Your task: Extract and repeat these lines exactly, everything from the line containing "Given: Click the green Sheets icon in header" down to the line containing "will pyautogui.click(x=1046, y=367).", both included.

[Records for locating described items]
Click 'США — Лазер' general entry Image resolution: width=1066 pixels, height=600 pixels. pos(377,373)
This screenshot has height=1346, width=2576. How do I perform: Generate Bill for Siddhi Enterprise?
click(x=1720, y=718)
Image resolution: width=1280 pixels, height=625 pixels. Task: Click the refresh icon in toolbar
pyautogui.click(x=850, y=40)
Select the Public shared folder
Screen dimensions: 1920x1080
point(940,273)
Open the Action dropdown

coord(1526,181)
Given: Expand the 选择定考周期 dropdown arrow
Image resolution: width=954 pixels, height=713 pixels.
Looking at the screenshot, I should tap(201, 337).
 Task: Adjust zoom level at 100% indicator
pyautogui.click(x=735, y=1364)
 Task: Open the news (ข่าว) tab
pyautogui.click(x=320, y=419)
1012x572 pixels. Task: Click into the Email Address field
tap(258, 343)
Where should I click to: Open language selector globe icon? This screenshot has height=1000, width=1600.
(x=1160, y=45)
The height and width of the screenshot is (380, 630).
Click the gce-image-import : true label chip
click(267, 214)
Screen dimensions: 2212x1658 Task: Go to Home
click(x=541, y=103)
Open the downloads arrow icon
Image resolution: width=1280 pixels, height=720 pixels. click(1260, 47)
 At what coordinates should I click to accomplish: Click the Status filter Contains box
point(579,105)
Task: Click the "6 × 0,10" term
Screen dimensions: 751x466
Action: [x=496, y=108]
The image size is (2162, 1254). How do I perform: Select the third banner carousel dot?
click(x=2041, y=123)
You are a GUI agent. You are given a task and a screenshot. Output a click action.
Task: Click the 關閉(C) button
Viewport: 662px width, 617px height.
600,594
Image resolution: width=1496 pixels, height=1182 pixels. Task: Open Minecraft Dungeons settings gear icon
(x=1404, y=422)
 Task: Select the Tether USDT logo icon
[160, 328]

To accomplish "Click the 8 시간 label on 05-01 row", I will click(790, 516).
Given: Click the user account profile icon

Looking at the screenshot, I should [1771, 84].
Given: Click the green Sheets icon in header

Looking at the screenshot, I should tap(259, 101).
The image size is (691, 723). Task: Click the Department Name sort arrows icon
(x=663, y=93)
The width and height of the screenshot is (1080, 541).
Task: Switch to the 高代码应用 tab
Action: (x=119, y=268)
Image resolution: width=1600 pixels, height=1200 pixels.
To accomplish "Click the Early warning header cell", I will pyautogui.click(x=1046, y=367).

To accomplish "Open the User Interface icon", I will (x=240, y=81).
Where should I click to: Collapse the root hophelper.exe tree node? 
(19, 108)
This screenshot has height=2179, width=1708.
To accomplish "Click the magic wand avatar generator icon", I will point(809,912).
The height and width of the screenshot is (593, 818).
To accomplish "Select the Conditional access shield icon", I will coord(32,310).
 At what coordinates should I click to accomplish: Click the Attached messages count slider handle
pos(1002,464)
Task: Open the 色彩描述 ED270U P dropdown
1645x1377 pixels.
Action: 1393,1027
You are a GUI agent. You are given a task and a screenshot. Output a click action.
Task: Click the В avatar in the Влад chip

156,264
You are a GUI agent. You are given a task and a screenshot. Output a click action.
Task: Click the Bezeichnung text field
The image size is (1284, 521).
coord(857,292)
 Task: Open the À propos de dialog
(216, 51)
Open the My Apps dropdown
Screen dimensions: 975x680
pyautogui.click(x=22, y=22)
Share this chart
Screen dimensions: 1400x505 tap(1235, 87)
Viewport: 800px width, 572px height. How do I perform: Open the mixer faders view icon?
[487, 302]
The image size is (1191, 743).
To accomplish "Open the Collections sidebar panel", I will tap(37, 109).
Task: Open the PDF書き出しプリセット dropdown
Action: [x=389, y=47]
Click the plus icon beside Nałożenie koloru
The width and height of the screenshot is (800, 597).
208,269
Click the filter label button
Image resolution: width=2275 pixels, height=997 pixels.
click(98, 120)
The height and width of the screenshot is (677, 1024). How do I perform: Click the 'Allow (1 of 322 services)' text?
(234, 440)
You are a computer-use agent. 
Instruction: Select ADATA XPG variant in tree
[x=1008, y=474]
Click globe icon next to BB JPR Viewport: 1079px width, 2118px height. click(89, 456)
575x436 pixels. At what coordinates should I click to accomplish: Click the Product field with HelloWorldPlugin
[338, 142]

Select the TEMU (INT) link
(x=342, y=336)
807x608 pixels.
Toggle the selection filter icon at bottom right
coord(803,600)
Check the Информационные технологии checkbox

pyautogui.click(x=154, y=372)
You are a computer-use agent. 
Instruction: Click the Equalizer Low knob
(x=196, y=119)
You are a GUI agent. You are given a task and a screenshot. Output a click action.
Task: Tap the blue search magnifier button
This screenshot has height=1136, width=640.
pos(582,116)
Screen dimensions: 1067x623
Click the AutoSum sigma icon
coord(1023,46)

Task solution:
Given: Click the green Sheets icon in header

Looking at the screenshot, I should tap(259, 101).
The image size is (691, 723). Task: Click the Department Name sort arrows icon
(x=663, y=93)
The width and height of the screenshot is (1080, 541).
Task: Switch to the 高代码应用 tab
Action: (x=119, y=268)
Image resolution: width=1600 pixels, height=1200 pixels.
To accomplish "Click the Early warning header cell", I will pyautogui.click(x=1046, y=367).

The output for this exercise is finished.